3:41 PM: Fuck it. I’ve started screwdriver one. Eastern time counts, doesn’t it? The screwdriver, I should point out, is about as close you can get to that perilous threshold between straight shots of absinthe (name your testosterone-charged elixir of choice) and the decidedly unmanly category of girlie drink (mai tais, pretty much anything having to do with fruit, and of course the classy manhattan) while retaining some semblance of manhood. Or, even better, I walk the wild gender-neutral line between. Take that, eleven states! I’m almost willing to change my sexual orientation just to spite the bastards. But, of course, I’ve never found the penis, the gym-toned ass, or the male developed chest even remotely sexy. More my fault than anything else. Plus, women are just too damned sexy. They have the curves and fabulous anatomy that, if we were less civilied, we would rip endless bodices over. Smooth legs, their wonderful smell, breasts, even their shoulders and noses are fantastic. And if they’re smart, acerbic and take no prisoners, I am nothing more than putty.
Archive’s “Fuck U” plays in the background.

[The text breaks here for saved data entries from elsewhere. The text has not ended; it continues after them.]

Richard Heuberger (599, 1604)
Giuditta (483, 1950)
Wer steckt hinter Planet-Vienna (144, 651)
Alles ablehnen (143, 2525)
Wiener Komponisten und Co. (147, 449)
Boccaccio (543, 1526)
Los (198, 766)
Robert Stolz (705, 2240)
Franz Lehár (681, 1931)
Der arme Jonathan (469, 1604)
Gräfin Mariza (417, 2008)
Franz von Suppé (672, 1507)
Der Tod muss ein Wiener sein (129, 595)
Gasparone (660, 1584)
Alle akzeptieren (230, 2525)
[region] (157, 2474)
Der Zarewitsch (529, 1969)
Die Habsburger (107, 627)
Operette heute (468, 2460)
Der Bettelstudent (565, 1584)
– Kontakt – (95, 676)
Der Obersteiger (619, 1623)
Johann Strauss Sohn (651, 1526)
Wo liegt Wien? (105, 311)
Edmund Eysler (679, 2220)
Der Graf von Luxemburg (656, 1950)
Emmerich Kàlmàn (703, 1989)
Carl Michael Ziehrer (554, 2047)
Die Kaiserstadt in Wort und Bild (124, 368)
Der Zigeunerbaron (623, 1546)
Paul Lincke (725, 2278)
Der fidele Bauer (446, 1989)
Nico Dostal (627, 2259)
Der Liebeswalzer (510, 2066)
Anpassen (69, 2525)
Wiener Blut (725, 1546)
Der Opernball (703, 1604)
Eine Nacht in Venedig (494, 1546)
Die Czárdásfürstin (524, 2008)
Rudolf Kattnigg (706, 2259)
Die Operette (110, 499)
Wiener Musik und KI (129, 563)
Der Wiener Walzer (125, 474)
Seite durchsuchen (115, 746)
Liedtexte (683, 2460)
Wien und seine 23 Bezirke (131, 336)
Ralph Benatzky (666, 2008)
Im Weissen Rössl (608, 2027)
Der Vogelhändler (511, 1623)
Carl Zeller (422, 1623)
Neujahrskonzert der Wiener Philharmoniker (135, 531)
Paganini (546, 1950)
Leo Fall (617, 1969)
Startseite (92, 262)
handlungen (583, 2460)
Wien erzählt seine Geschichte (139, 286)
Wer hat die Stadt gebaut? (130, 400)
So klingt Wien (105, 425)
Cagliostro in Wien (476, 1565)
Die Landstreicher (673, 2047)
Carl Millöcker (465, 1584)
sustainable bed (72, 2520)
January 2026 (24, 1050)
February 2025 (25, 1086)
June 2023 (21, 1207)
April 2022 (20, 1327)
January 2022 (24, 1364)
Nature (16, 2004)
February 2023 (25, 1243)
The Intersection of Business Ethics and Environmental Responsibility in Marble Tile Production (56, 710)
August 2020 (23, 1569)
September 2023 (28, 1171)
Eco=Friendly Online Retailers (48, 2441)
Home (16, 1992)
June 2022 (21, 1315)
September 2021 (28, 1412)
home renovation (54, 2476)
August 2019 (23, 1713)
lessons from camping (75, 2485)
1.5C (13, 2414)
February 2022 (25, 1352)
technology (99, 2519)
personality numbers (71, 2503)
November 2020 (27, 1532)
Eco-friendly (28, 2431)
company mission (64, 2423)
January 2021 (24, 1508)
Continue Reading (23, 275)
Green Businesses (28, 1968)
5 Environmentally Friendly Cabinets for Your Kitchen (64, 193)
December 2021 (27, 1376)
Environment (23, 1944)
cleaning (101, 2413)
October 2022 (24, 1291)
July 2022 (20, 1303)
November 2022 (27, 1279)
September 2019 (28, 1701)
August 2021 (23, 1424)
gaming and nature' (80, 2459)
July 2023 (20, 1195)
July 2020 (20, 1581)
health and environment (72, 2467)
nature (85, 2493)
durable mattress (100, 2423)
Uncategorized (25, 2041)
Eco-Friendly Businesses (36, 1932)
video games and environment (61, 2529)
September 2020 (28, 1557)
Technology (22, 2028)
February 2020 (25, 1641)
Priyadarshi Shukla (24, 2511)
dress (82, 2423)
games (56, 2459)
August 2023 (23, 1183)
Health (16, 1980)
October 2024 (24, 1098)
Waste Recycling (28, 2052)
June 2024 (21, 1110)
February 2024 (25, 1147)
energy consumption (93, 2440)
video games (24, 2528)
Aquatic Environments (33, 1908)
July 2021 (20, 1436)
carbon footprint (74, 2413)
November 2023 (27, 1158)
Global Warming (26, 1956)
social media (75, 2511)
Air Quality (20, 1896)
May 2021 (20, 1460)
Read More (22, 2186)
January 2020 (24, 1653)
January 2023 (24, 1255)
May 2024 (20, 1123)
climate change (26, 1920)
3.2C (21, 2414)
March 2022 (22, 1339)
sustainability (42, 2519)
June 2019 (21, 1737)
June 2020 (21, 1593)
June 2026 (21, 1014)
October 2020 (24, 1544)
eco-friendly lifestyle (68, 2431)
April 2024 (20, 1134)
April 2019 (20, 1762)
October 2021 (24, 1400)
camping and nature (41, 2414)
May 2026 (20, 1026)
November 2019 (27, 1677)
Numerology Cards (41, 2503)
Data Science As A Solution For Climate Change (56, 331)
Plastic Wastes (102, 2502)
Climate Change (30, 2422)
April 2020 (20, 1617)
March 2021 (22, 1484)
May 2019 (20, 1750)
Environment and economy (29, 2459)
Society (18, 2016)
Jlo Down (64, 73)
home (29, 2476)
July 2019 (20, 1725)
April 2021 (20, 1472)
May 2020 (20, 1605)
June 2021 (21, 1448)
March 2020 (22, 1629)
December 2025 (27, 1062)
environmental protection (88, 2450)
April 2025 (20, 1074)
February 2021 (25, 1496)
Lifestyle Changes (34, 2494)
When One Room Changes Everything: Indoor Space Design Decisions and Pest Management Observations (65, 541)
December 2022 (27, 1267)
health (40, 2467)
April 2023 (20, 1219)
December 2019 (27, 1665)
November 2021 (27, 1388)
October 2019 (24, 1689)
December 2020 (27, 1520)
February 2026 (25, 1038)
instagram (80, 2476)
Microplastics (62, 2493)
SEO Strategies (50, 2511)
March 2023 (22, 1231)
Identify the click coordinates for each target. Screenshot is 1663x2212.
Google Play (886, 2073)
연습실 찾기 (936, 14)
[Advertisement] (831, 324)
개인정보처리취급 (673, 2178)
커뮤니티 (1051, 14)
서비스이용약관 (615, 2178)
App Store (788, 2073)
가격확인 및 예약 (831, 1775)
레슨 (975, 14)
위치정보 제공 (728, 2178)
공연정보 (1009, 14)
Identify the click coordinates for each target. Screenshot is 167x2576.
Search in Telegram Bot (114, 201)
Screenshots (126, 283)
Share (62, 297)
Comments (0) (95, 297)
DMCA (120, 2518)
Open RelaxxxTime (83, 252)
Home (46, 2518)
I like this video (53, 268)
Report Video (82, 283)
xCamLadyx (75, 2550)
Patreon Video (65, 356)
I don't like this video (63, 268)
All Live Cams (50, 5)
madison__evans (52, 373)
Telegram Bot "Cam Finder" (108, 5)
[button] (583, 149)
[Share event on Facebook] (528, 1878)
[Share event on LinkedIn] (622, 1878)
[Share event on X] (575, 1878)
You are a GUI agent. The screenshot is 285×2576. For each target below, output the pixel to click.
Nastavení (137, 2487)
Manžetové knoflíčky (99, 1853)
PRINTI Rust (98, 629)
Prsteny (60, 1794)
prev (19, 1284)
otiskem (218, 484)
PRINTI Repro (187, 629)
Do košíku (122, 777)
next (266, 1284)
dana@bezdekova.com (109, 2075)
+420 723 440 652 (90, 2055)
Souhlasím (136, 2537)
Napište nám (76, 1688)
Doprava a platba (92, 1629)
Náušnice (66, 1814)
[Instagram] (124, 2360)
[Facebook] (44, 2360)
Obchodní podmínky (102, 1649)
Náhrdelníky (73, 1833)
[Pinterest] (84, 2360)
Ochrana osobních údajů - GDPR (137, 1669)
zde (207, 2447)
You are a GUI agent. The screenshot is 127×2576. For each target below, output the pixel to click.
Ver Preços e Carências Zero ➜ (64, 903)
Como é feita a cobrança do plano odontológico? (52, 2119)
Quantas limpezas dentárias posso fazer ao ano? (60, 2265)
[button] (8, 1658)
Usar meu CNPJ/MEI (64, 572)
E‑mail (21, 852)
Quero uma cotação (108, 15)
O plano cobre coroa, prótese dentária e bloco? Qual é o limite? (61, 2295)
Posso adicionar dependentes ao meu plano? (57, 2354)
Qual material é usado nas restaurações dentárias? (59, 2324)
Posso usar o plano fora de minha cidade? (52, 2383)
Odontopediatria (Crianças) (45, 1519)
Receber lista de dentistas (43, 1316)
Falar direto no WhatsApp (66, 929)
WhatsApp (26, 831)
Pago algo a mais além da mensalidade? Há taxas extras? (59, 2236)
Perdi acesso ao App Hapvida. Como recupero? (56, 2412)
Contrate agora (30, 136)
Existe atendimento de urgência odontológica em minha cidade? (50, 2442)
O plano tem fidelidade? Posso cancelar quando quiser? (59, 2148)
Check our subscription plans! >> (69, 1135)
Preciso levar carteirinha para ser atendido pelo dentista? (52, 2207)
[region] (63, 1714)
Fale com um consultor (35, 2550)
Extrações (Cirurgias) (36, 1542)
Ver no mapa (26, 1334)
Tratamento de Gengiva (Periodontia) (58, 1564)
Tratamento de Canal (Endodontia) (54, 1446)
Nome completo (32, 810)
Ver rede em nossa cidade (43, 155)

Suitable.
I fear that tonight’s drinking (and writing) will put me in an aggro mood. So be it. Rather than attempt the impossible (namely, applying some Photoshopped graphic of reference with each entry), I’ve decided to simply number the fuckers and apply the usual e.e. cummings/livejournal crap.
Drink up, America! You’re fucked (well, at least temprarily).
(UPDATE: Holy hell, is Gwenda in on this? Too fucking cool.)